12 March 2019
Contract killing and community theatre – what’s the difference, really?
Marine-turned-successful hitman Barry Berkman (Bill Hader) stumbles into the cure for his midlife crisis blues and clinical depression when he joins an enthusiastic Hollywood community theatre group in Season 1 of darkly funny and touching drama series Barry (2018-current, S1-2 are now on Showmax).
The dark comedy examines what it’s like to be great at something that’s sucking the life out of you, while sucking at the one thing that’s saving your soul.
It’s a study in deliberate contrasts, right down to the actor playing the title role.
“I remember going to HBO saying, ‘Okay, it’s me as a hitman – but me.’ And they laughed,” explains Bill, “and we pitched what essentially the pilot was, beat for beat: how art can heal a person. I love reading, I love music, to me these aren’t recreational, they fulfil my life. So we made it as the thing this guy is good at is hurting him.
Ironically, Bill based that concept on his experiences with stage fright so bad that it gave him migraines during his time on comedy sketch show SNL between 2005 and 2013 (Saturday Night Live, 1975-current). “The anxiety was so high. The longer I was on the show, the better I was getting at the show, but my anxiety didn’t go down. It was actually going up. So, again, the thing that you’re good at is destroying you,” he says.
Life and death issues
Being in the acting class gives Barry back the identity and structure that he lost after leaving the Marines.
“So many people come back and they don’t have an identity anymore. When you’re in the Marines, you’re a rank, and you’re a community of soldiers… and every day you have a purpose. So we gave Barry a new name… a new community in the acting class and a new purpose,” reveals Bill.
And the series contrasts the necessary secrecy of Barry’s hitman life with the raw openness required on stage and the acting community’s habit over-over-oversharing as a route to intimacy. “You want to be known, your emotions are constantly on the surface so you can access them and stuff. We noticed the parallels,” says Bill.
Finally, it’s a chance to create life instead of destroying it. As Barry’s new acting coach Gene Cousineau (Henry Winkler) proclaims to the class passionately, “That’s what this class is about! Life! I want you to create a life onstage!”
And if Barry is so talentless that he can’t bring a character to life, well, at least he can help Gene to make a living. “I think that he is touched by Barry’s desire and I think he thinks this kid is sad because he’s got nothing. But he’s got cash. He can pay in cash,” says Henry. It’s a necessary compromise for Gene, an older actor who’s still out there auditioning for roles like “man in the back of the line”.
Killer instincts
Barry’s sudden enthusiasm for the stage and its life is also contrasted with how her own “killer instinct” is slowly destroying his classmate, struggling actress Sally (Sarah Goldberg) in a world that is not kind to overt female ambition.
“Sally is ruthless and ambitious – to her own detriment, I think, to the point that she alienates people and it’s painful to watch,” says Sarah. “But at the same time, we get to see how vulnerable she is.
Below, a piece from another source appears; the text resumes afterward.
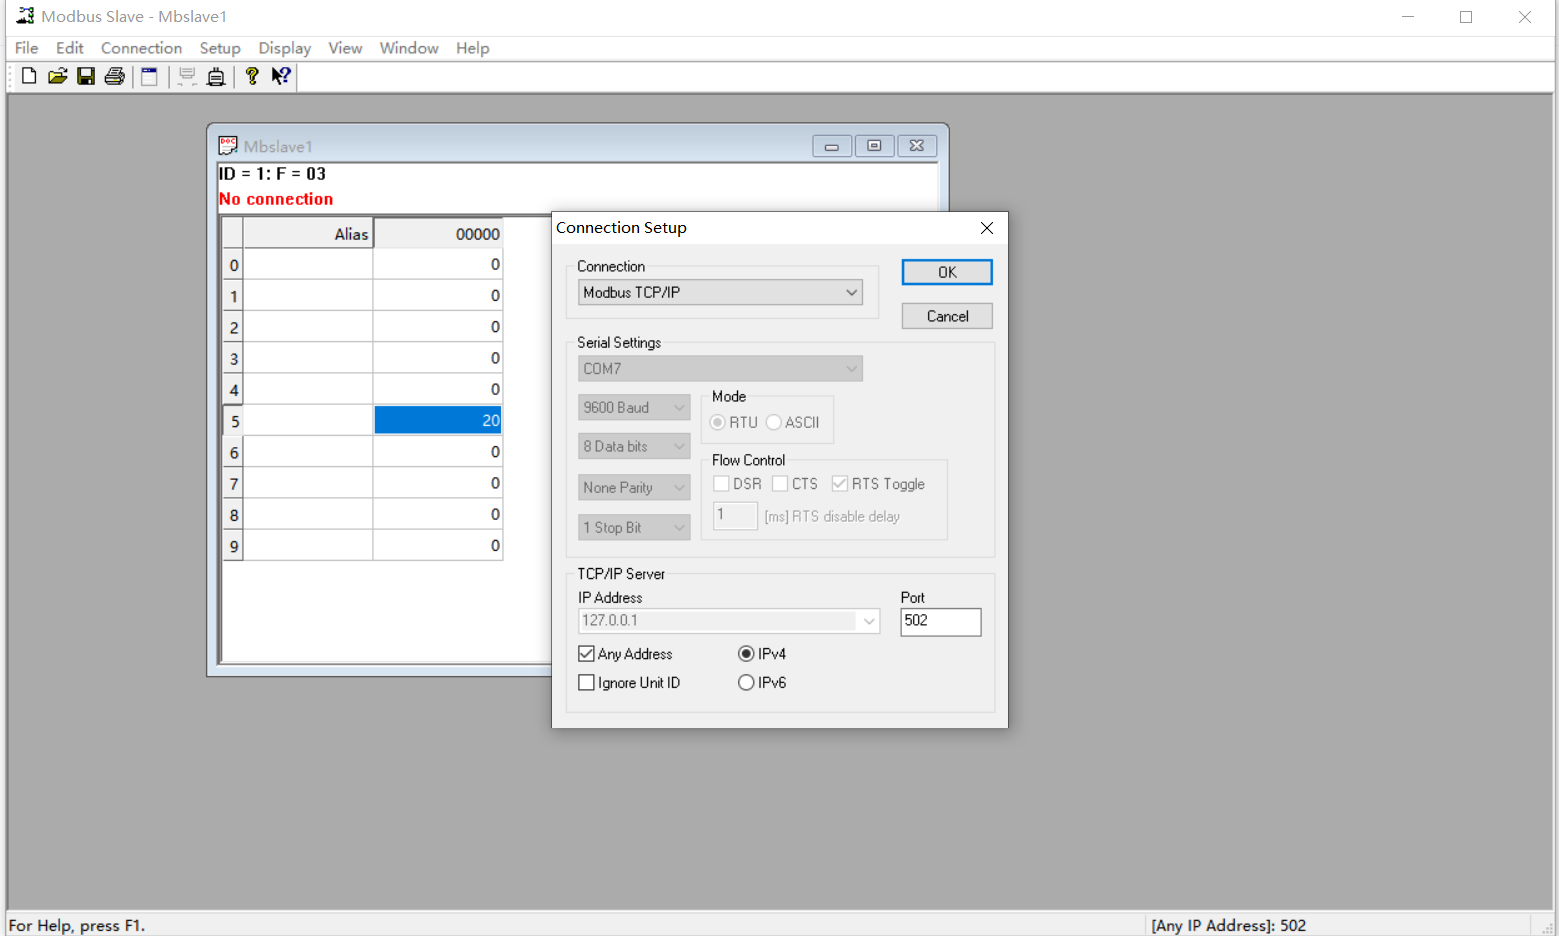Open the Slave Definition setup icon
Screen dimensions: 1559x936
pyautogui.click(x=150, y=76)
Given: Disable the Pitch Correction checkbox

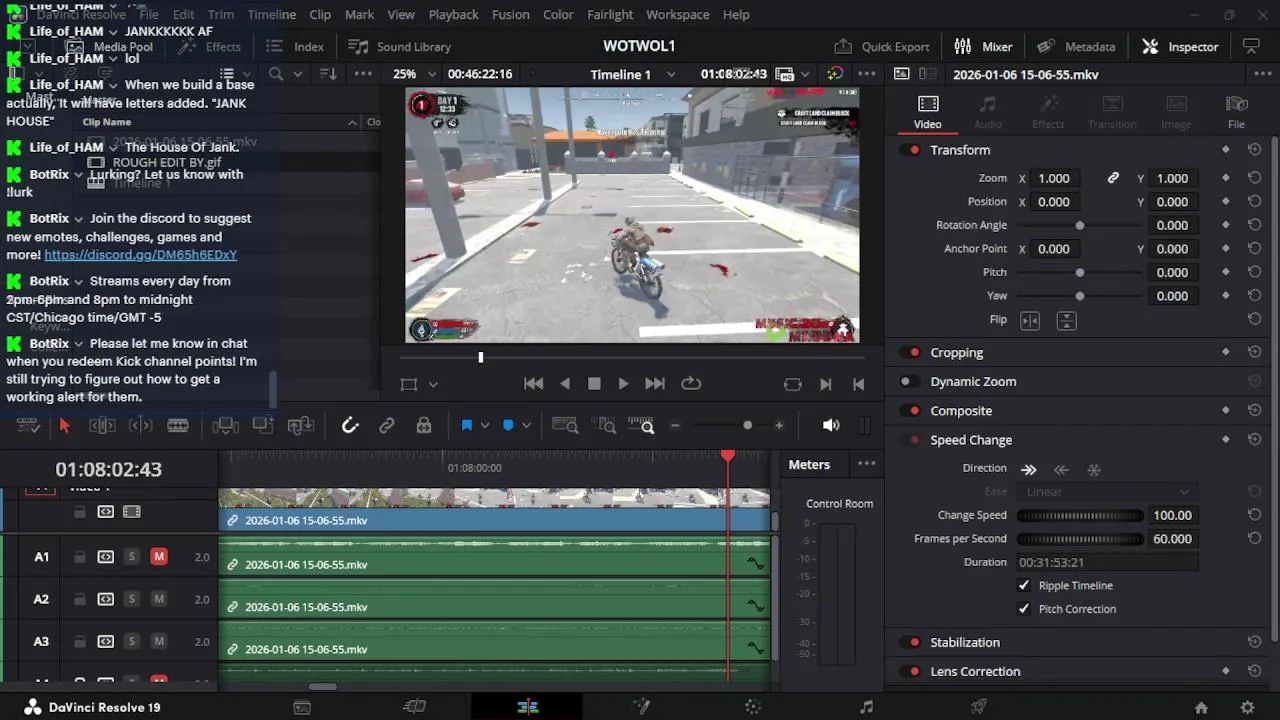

She’s exploited and rejected. I’m an actress; of course I understand that. The whole business, it’s a strange profession because your vulnerabilities are what you have to offer. That’s where the good stuff is. But in order to survive in it, you have to have a very thick skin. The minute you give up one for the other, you lose.”
She adds, “She’s one of these people who in a better set of circumstances, she’d be a much lovelier person. She has a personality that responds to her environment. In class, where she has the status and is clearly the best in the room, you see this monster come out because in the rest of her daily life, she’s struggling. It’s really hard when you want something so badly.”